Please submit any comments, identified by the docket number in the
heading of this document, by any of the methods described in the
ADDRESSES section of this document.
Regulation Identifier Number
The Commission assigns a regulation identifier number (RIN) to each
regulatory action listed in the Unified Agenda of Federal Regulatory
and Deregulatory Actions (Unified Agenda). The Regulatory Information
Service Center publishes the Unified Agenda in April and October of
each year. You may use the RIN contained in the heading at the
beginning of this document to find this action in the Unified Agenda,
available at https://www.reginfo.gov/public/do/eAgendaMain.
List of Subjects
46 CFR Part 530
Freight, Maritime carriers, Report and recordkeeping requirements.
46 CFR Part 531
Freight, Maritime carriers, Report and recordkeeping requirements.
[[Page 56570]]
For the reasons stated in the supplementary information, the
Federal Maritime Commission proposes to amend 46 CFR parts 530 and 531
as follows:
PART 530--SERVICE CONTRACTS
0
1. The authority citation for part 530 continues to read as:
Authority: 5 U.S.C. 553; 46 U.S.C. 305, 40301-41306, 40501-
40503, 41307.
0
2. Amend Sec. 530.3 by:
0
a. Redesignating paragraph (s) as paragraph (u);
0
b. Redesignating paragraphs (b) through (r) as paragraphs (c) through
(s), respectively;
0
c. Adding new paragraph (b); and
0
d. Revising newly redesignated paragraphs (e), (j), and (p).
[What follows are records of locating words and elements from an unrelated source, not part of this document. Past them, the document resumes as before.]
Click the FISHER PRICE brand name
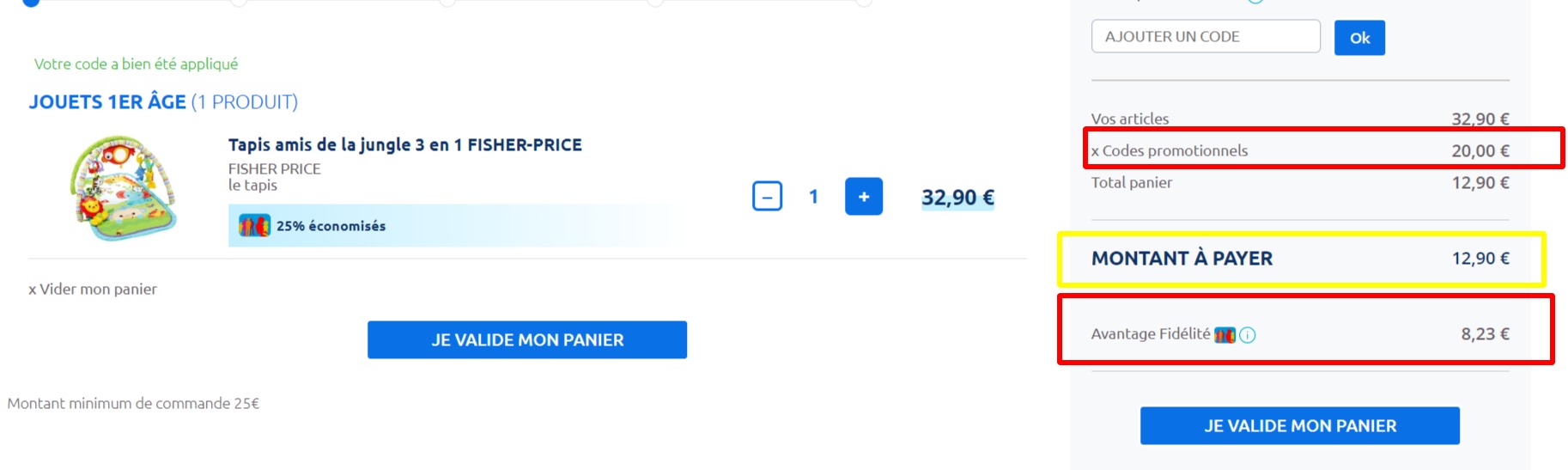 point(274,169)
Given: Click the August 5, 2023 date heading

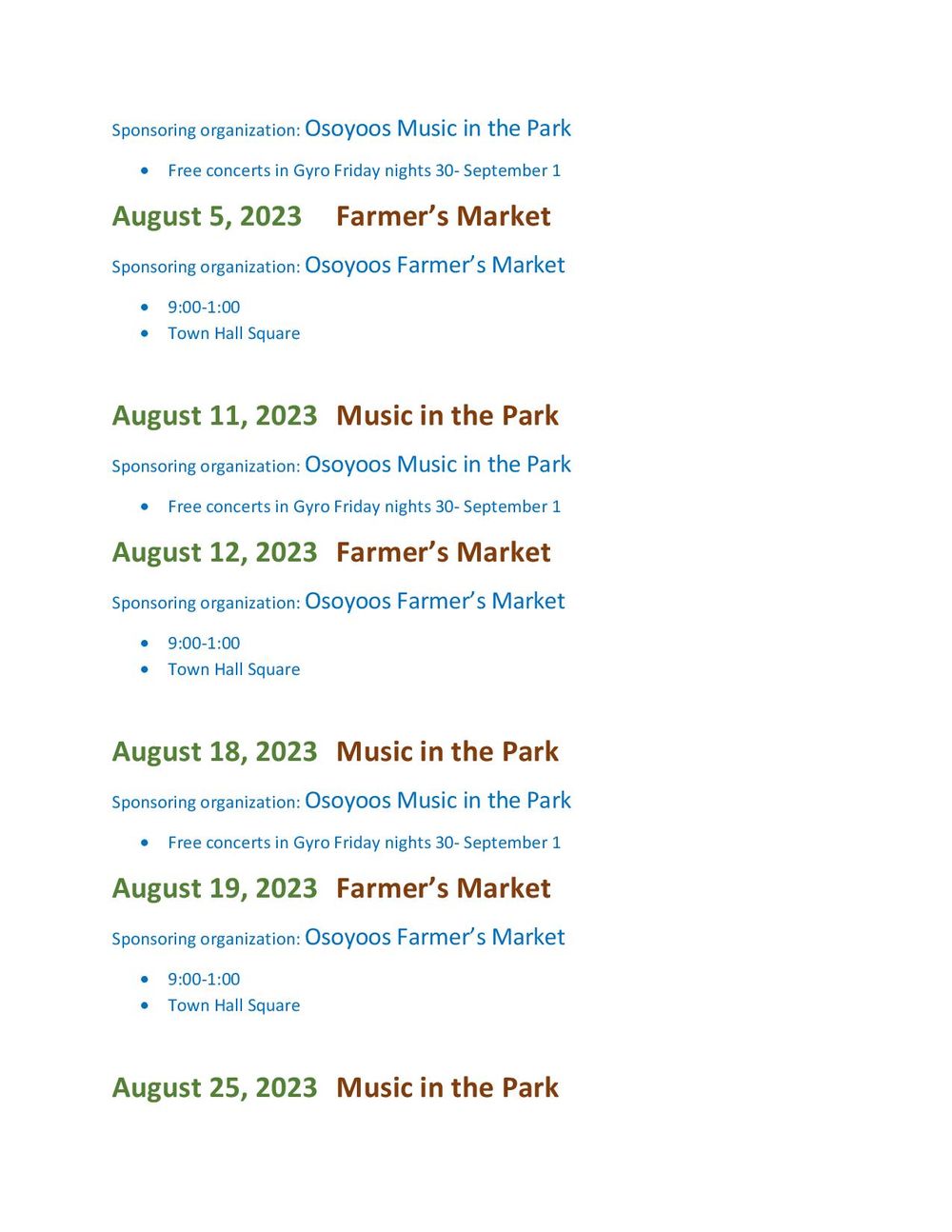Looking at the screenshot, I should click(207, 217).
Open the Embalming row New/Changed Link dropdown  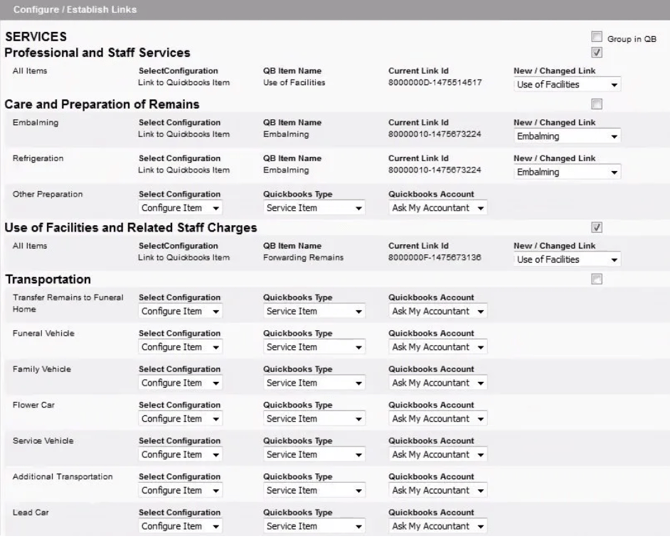coord(567,136)

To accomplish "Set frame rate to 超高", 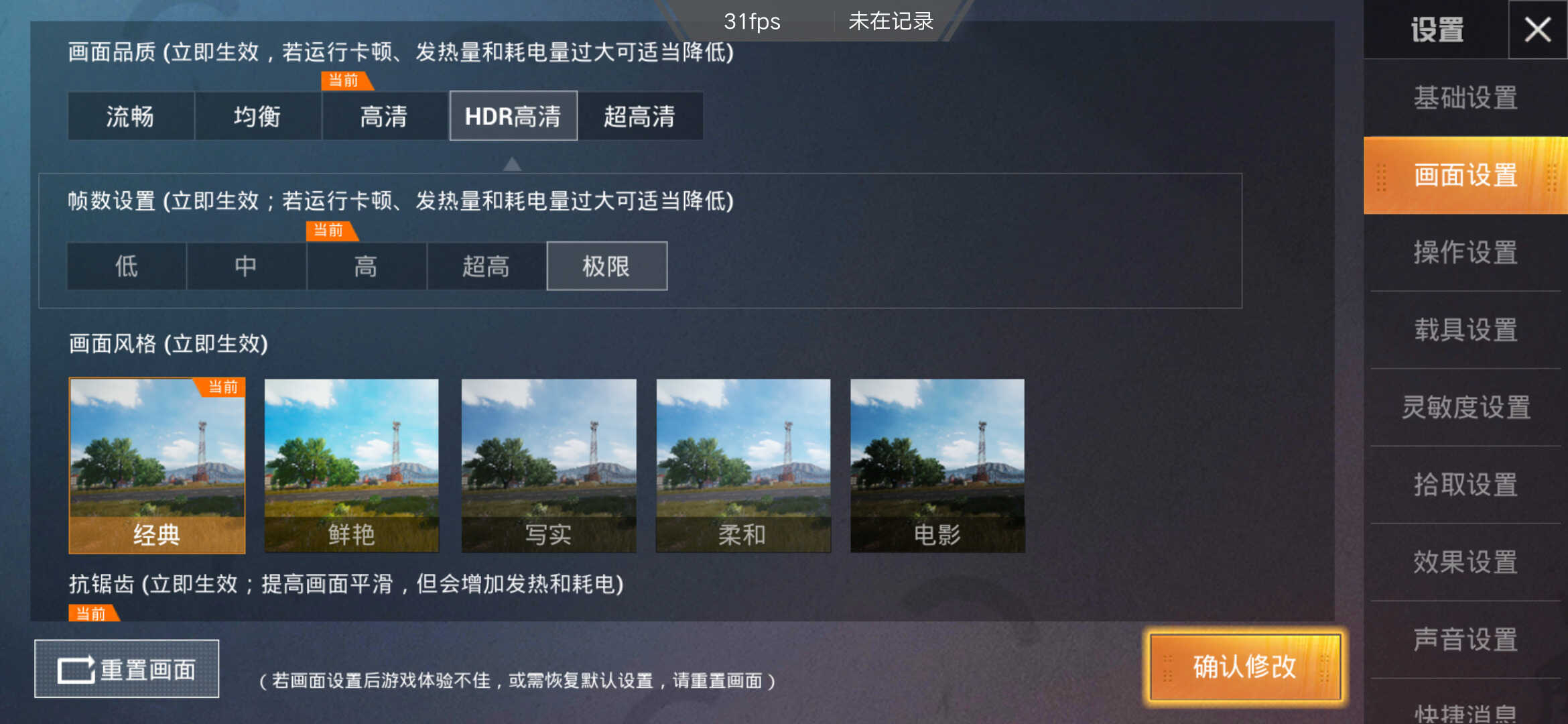I will (x=486, y=266).
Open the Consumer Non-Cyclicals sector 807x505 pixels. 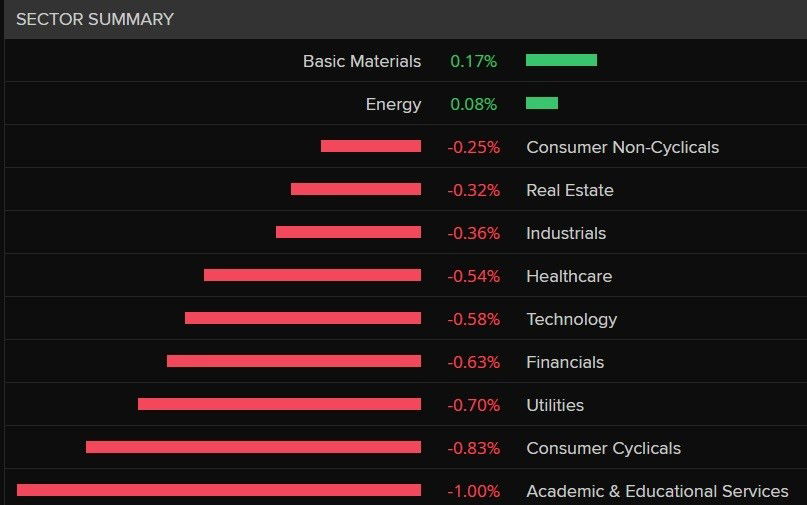point(622,147)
The addition and revisions read as follows:
Sec. 530.3 Definitions.
* * * * *
(b) Affiliate means two or more entities which are under common
ownership or control by reason of being parent and subsidiary or
entities associated with, under common control with, or otherwise
related to each other through common stock ownership or common
directors or officers.
* * * * *
(e) BTA means the Commission's Bureau of Trade Analysis or its
successor bureau.
* * * * *
(j) Effective date means the date upon which a service contract or
amendment is scheduled to go into effect by the parties to the
contract. For an original service contract, the effective date cannot
be prior to the filing date with the Commission. For a service contract
amendment, the effective date can be no more than thirty (30) calendar
days prior to the filing date with the Commission. A service contract
or amendment thereto becomes effective at 12:01 a.m. Eastern Standard
Time on the beginning of the effective date.
* * * * *
(p) OIT means the Commission's Office of Information Technology or
its successor office.
* * * * *
0
3. Amend Sec. 530.5 by revising paragraph (b) to read as follows:
Sec. 530.5 Duty to file.
* * * * *
(b) Filing may be accomplished by any duly agreed-upon agent, as
the parties to the service contract may designate, and subject to
conditions as the parties may agree. The parties, or their duly agreed-
upon agent, may utilize web services to transmit filings into the
Commission's service contract electronic filing system (SERVCON).
* * * * *
0
4. Amend Sec. 530.6 by revising paragraph (b) to read as follows:
Sec. 530.6 Certification of shipper status.
* * * * *
(b) Proof of tariff and financial responsibility. If the
certification completed by the contract party under paragraph (a) of
this section identifies the contract party or an affiliate or member of
a shippers' association as an NVOCC, the ocean common carrier,
conference or agreement shall obtain proof that such NVOCC has a
published tariff and proof of financial responsibility as required
under sections 8 (46 U.S.C. 40501-40503) and 19 (46 U.S.C. 40901-40904)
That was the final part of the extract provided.